Sans parler du doigt !!


----------



## cx3 (16 Février 2018)

Tox a dit:


> Et bien, si tu additionnes iPhone + trou à l'arrière du jeans + toilettes, tu obtiens "un phénomène d'oxydation lié à l'échappement de l'iPhone au fond de la cuvette".
> 
> Et comme Apple a prévu une telle éventualité, il y a bien des capteurs d'humidité pour dénoncer cette forme d'incontinence électronique.



J'ai pas tout compris, là. Applecare+ ne prendrait pas en charge les problèmes d'humidité ? On m'a pourtant changé le mien pour ça ? À moins que noyade dans la cuvette soit plus un accident que simple passage sous un gros orage ? 

Ou plutôt, bain forcé avec Applecare simple = niet, tu achètes un nouveau biniou, mon pote. Avec Applecare*+* = welcome to change for free ou presque.


----------



## subsole (17 Février 2018)

cx3 a dit:


> J'ai donc souscrit pour mon iPhone X, ça décontracte  parce qu'un X  sans garantie ça fait mal au cul.

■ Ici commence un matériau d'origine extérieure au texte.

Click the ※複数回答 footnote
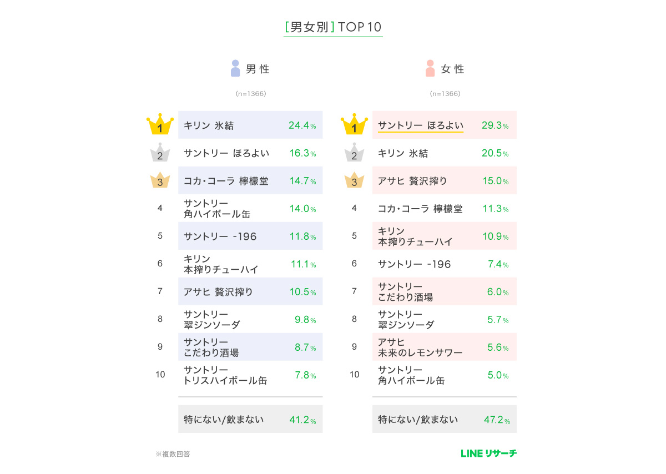Screen dimensions: 666x474 (173, 454)
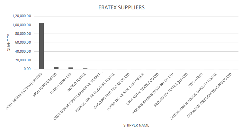Screen dimensions: 243x133
Task: Select the MOU FUNG LIMITED bar
Action: (56, 68)
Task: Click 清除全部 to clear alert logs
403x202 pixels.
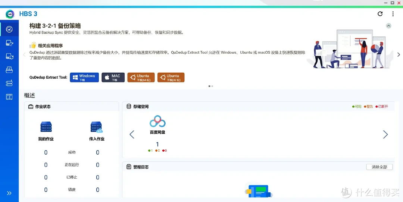Action: tap(379, 167)
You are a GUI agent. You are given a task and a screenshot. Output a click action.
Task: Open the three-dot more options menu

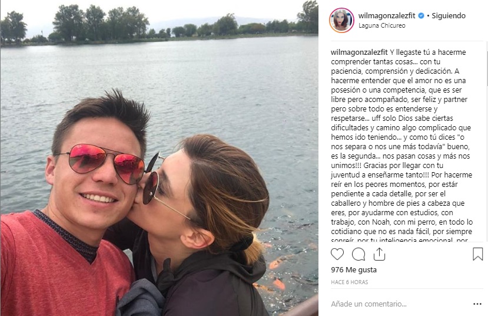(x=477, y=304)
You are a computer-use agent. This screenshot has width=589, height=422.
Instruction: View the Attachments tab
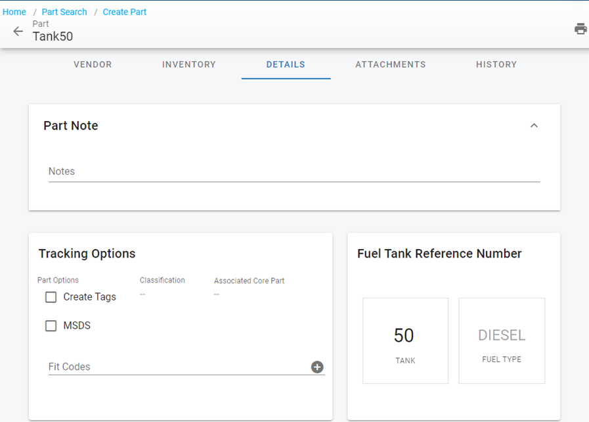(x=391, y=64)
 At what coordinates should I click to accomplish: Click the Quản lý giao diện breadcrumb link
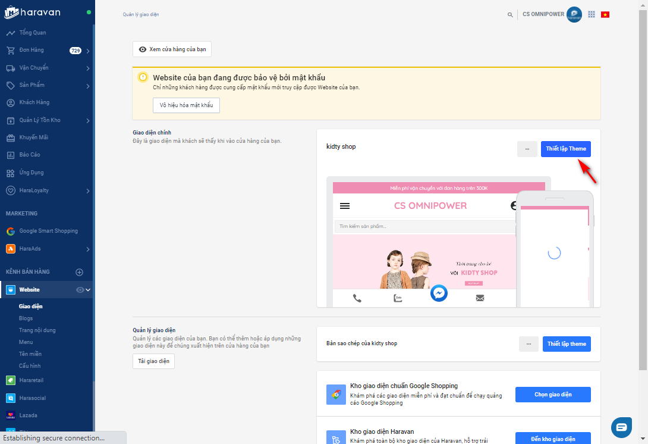[x=141, y=14]
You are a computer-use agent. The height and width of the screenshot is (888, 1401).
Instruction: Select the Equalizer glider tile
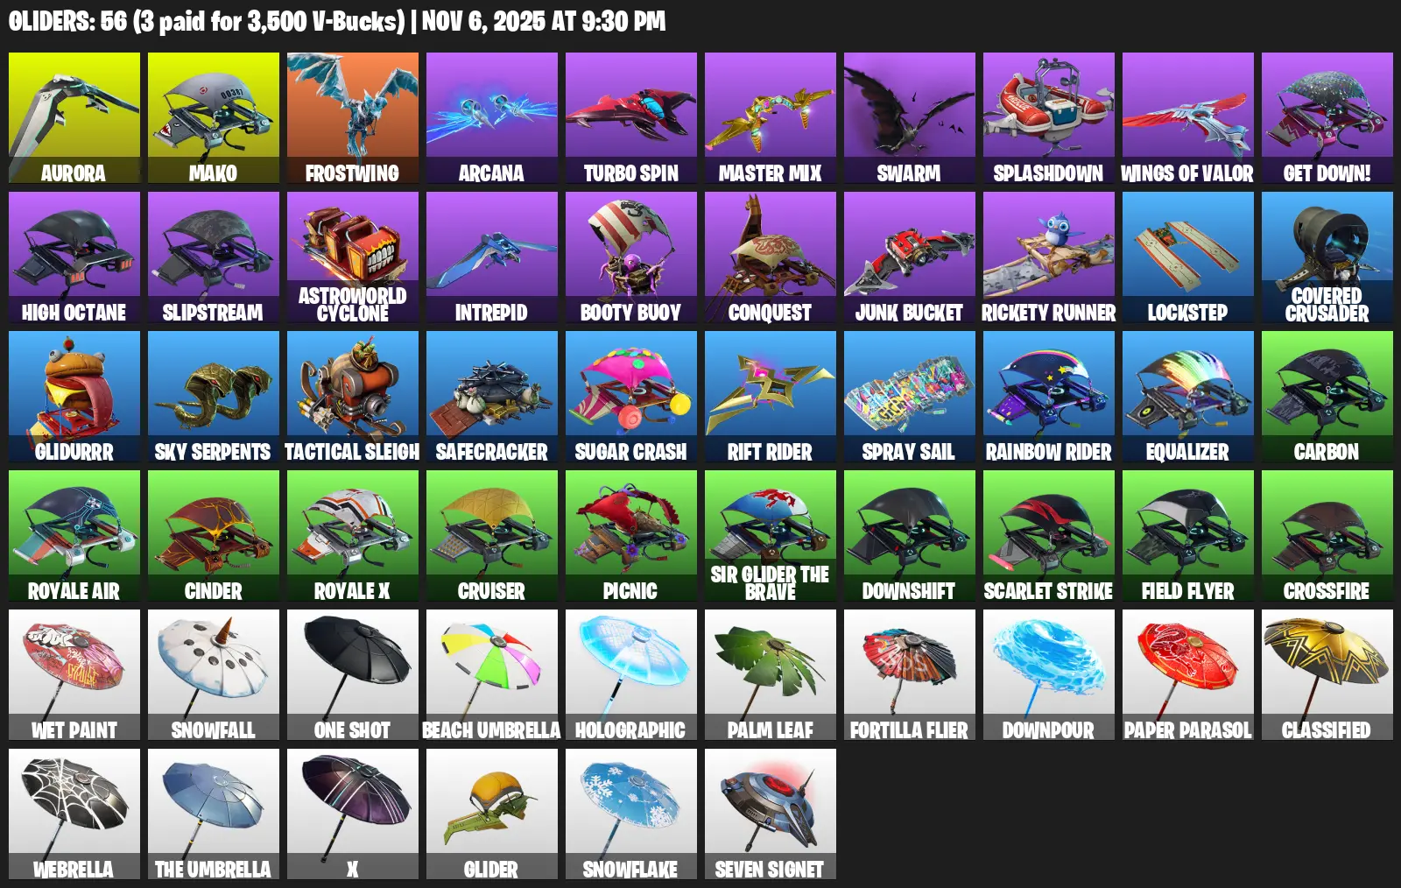(1188, 397)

Ça te décontracte peut-être la rondelle, mais avec ou sans AppleCare+, l'iPhone te fait un $econd trou du cul.
Sur ces belles paroles philosophiques, je vais me faire un kawa.^^


----------



## Wizepat (17 Février 2018)

Tout dépend si tu es maladroit ou non...
Perso, je suis soigneux et habile de mes mains. Avec tous les Apple care que j’ai pu économiser, je pourrais m’acheter un iPhone X. Si tu fais tomber ton jouet une fois par mois comme c’est le cas de mon bof, mieux vaut prendre les devants. Ça dépend de tout à chacun.
Les seuls problèmes que je rencontre, c’est de l’ordre du hardware, et ça continue avec mon MBP TB 2017 [emoji17] mais ceci est une autre histoire. Et c’est pris en charge par la garantie constructeur.


----------



## Bart94 (18 Mars 2018)

Bonjour.
AppleCare c’est très bien.
Mais il présente des contraintes :
- presenter la facture d’achat (penser à imprimer ou sauvegarde s’il s’agit d’une facture mail)
- désactiver la localisation (nécessite d’excéder à son iCloud).

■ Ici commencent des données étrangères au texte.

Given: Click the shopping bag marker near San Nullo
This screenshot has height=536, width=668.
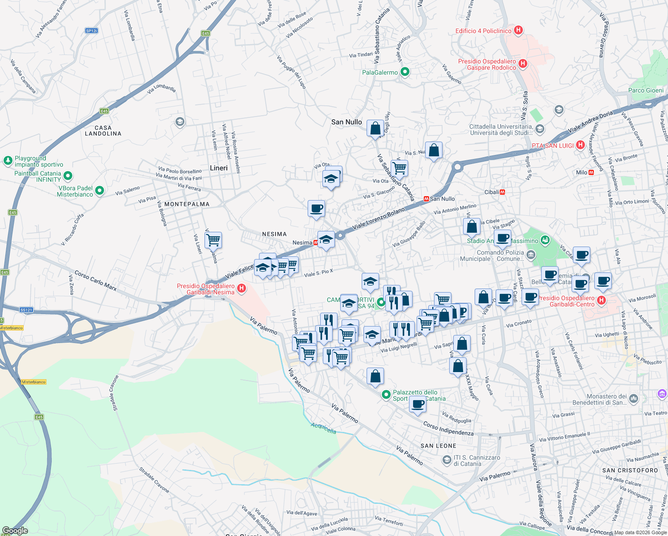Looking at the screenshot, I should (x=375, y=129).
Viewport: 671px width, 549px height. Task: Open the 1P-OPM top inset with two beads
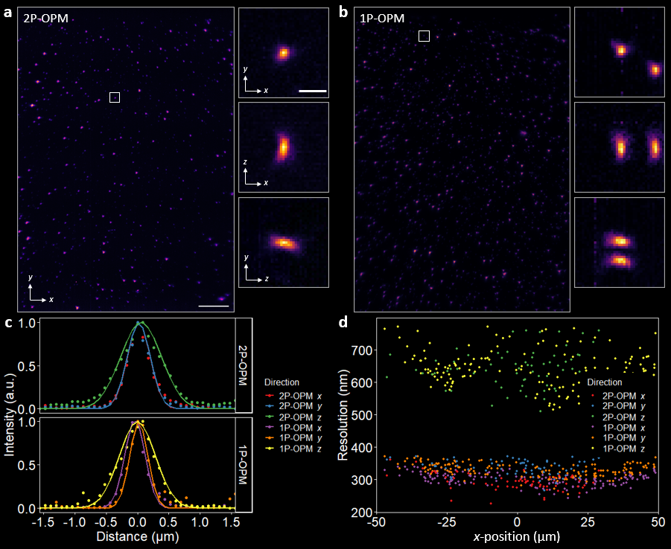(x=619, y=53)
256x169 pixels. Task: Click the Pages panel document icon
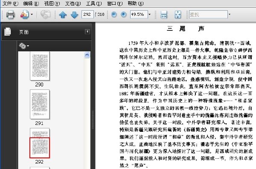click(x=8, y=32)
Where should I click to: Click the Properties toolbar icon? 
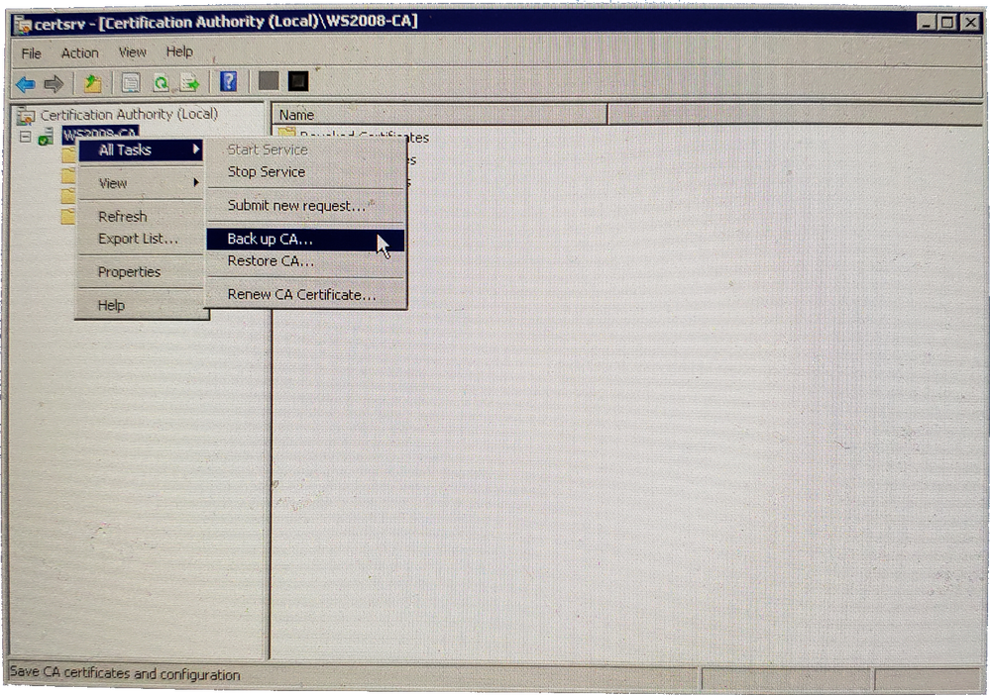point(130,84)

Mais surtout, si l’iPhone n’est pas réparable (dos cassé, iPhone X qui ne se rallume pas), que deviennent vos données ?

Un cas d’iPhone X qui ne se rallume à été évoqué sur ce forum.

Apple sous-traite les réparations.

Ce qui signifie que des personnes auront potentiellement accès au contenu de votre iPhone (photos, mails, notes, infos bancaires, ...).
Qu’en pensez-vous?


----------



## Jura39 (18 Mars 2018)

C'est logique !!

laisser faire Apple


----------



## Bart94 (18 Mars 2018)

Je ne comprends pas ?

Si vous donnez votre iPhone cassé ou bloqué, Apple va l’envoyer à un sous-traitant.

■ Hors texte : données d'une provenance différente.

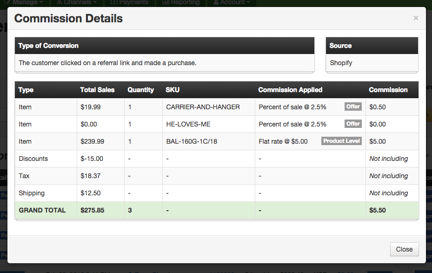
Task: Click the Shopify source value
Action: tap(341, 63)
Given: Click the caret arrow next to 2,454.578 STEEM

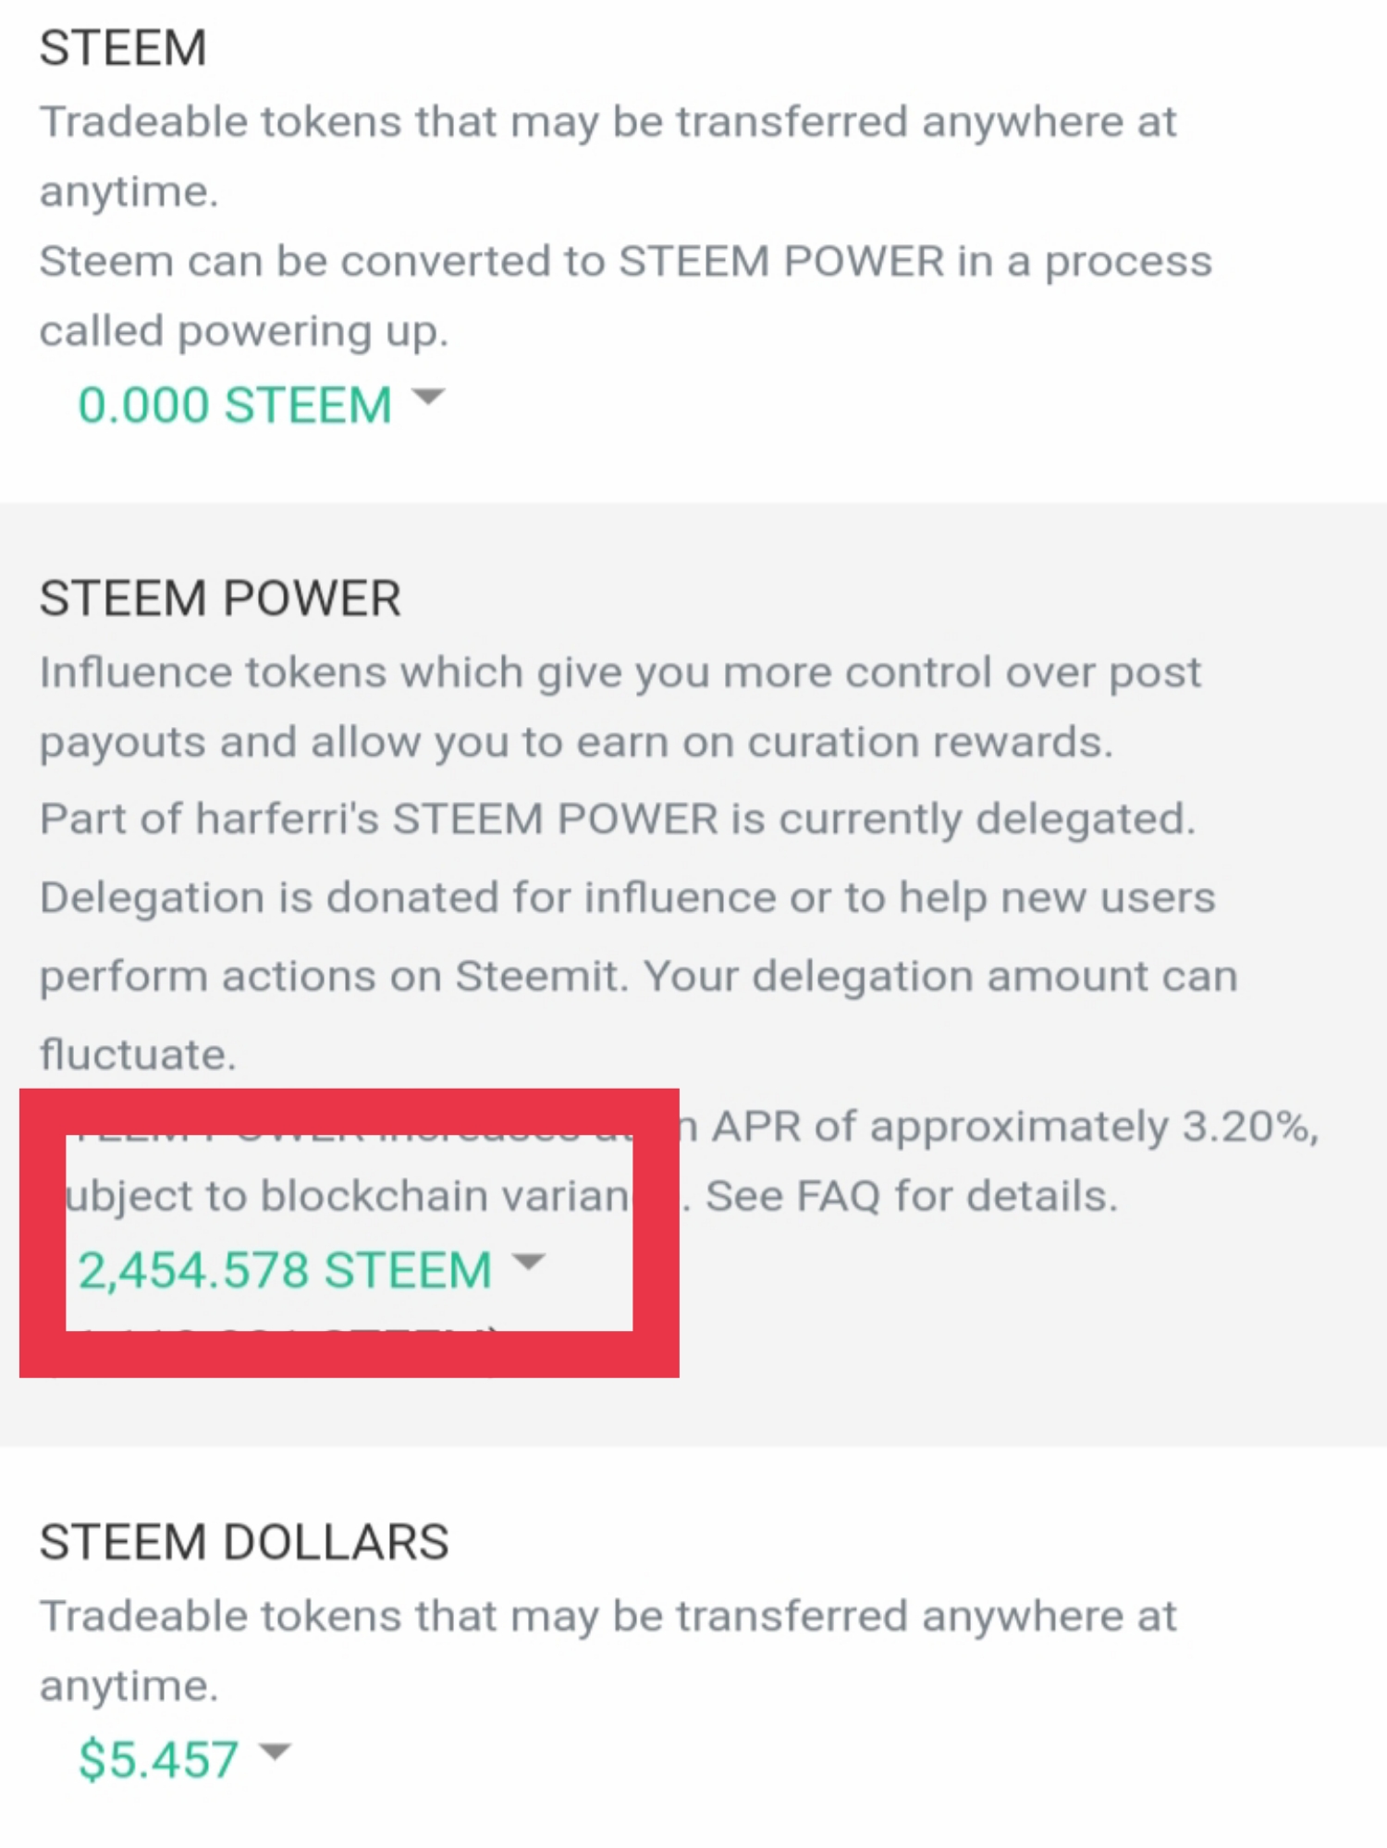Looking at the screenshot, I should pyautogui.click(x=529, y=1263).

N’importe quel employé peut alors récupérer le contenu du téléphone (photos, mails, notes, ....).


----------



## Jura39 (19 Mars 2018)

Vous ne faite pas confiance a Apple ?


----------



## Bart94 (19 Mars 2018)

Les employés Apple ou sous traitant, non je n’ai pas vraiment confiance.

Cela a été évoqué sur iGeneration : 
- les employés genius en Apple store qui dérobaient des photos sexys dans des iPhones en réparations (s’ils peuvent dérober des photos sexy, ils peuvent dérober autre chose) 
- les conseils d’igeneration de ne surtout pas donner les codes des iPhones même si les genius insistent.


----------



## Jura39 (19 Mars 2018)

Bart94 a dit:


> Les employés Apple ou sous traitant, non je n’ai pas vraiment confiance.
> 
> Cela a été évoqué sur iGeneration :
> - les employés genius en Apple store qui dérobaient des photos sexys dans des iPhones en réparations (s’ils peuvent dérober des photos sexy, ils peuvent dérober autre chose)
> - les conseils d’igeneration de ne surtout pas donner les codes des iPhones même si les genius insistent.



Merci de ton information


----------



## Bart94 (19 Mars 2018)

Avez-vous des idées pour contourner ce problème ?


----------